• **Requirement**
Can you convert the data below into a Markdown table with the columns Row and Line, giving each non-blank line its own numbered row and dropping the blank lines?
=======
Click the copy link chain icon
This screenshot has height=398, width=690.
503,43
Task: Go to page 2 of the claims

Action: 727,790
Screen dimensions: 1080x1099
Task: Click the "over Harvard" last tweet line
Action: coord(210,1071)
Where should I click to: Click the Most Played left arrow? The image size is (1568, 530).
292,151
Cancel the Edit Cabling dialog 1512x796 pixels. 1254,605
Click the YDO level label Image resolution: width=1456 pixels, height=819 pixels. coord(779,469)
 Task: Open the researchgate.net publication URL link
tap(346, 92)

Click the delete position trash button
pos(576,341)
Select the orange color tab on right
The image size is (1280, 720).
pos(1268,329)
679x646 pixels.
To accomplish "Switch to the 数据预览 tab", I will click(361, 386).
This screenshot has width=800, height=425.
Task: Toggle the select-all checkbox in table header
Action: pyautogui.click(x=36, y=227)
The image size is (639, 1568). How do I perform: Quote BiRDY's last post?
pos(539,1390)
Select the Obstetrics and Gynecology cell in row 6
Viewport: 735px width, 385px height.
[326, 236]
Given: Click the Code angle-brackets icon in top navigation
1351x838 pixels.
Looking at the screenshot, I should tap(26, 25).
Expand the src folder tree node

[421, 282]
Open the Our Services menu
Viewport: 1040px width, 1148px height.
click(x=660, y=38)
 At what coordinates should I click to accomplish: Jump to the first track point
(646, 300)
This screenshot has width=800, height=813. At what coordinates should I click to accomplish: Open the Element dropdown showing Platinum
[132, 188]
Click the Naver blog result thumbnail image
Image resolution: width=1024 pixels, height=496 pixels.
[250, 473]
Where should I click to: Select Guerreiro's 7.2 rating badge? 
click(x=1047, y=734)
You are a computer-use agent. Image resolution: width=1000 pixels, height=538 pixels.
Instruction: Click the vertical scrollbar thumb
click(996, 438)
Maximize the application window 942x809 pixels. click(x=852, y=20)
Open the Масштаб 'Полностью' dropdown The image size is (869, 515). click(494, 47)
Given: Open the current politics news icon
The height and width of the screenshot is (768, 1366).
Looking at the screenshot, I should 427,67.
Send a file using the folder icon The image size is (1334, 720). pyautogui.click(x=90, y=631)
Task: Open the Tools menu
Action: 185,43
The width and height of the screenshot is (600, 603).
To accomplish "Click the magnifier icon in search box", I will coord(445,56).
=======
• **Answer to this exercise**
| Row | Line |
|---|---|
| 1 | Click the copy link chain icon |
| 2 | This screenshot has height=398, width=690. |
| 3 | 503,43 |
| 4 | Task: Go to page 2 of the claims |
| 5 | Action: 727,790 |
| 6 | Screen dimensions: 1080x1099 |
| 7 | Task: Click the "over Harvard" last tweet line |
| 8 | Action: coord(210,1071) |
| 9 | Where should I click to: Click the Most Played left arrow? The image size is (1568, 530). |
| 10 | 292,151 |
| 11 | Cancel the Edit Cabling dialog 1512x796 pixels. 1254,605 |
| 12 | Click the YDO level label Image resolution: width=1456 pixels, height=819 pixels. coord(779,469) |
| 13 |  Task: Open the researchgate.net publication URL link |
| 14 | tap(346, 92) |
| 15 | Click the delete position trash button |
| 16 | pos(576,341) |
| 17 | Select the orange color tab on right |
| 18 | The image size is (1280, 720). |
| 19 | pos(1268,329) |
| 20 | 679x646 pixels. |
| 21 | To accomplish "Switch to the 数据预览 tab", I will click(361, 386). |
| 22 | This screenshot has width=800, height=425. |
| 23 | Task: Toggle the select-all checkbox in table header |
| 24 | Action: pyautogui.click(x=36, y=227) |
| 25 | The image size is (639, 1568). How do I perform: Quote BiRDY's last post? |
| 26 | pos(539,1390) |
| 27 | Select the Obstetrics and Gynecology cell in row 6 |
| 28 | Viewport: 735px width, 385px height. |
| 29 | [326, 236] |
| 30 | Given: Click the Code angle-brackets icon in top navigation |
| 31 | 1351x838 pixels. |
| 32 | Looking at the screenshot, I should tap(26, 25). |
| 33 | Expand the src folder tree node |
| 34 | [421, 282] |
| 35 | Open the Our Services menu |
| 36 | Viewport: 1040px width, 1148px height. |
| 37 | click(x=660, y=38) |
| 38 |  At what coordinates should I click to accomplish: Jump to the first track point |
| 39 | (646, 300) |
| 40 | This screenshot has width=800, height=813. At what coordinates should I click to accomplish: Open the Element dropdown showing Platinum |
| 41 | [132, 188] |
| 42 | Click the Naver blog result thumbnail image |
| 43 | Image resolution: width=1024 pixels, height=496 pixels. |
| 44 | [250, 473] |
| 45 | Where should I click to: Select Guerreiro's 7.2 rating badge?  |
| 46 | click(x=1047, y=734) |
| 47 | You are a computer-use agent. Image resolution: width=1000 pixels, height=538 pixels. |
| 48 | Instruction: Click the vertical scrollbar thumb |
| 49 | click(996, 438) |
| 50 | Maximize the application window 942x809 pixels. click(x=852, y=20) |
| 51 | Open the Масштаб 'Полностью' dropdown The image size is (869, 515). click(494, 47) |
| 52 | Given: Open the current politics news icon |
| 53 | The height and width of the screenshot is (768, 1366). |
| 54 | Looking at the screenshot, I should 427,67. |
| 55 | Send a file using the folder icon The image size is (1334, 720). pyautogui.click(x=90, y=631) |
| 56 | Task: Open the Tools menu |
| 57 | Action: 185,43 |
| 58 | The width and height of the screenshot is (600, 603). |
| 59 | To accomplish "Click the magnifier icon in search box", I will coord(445,56). |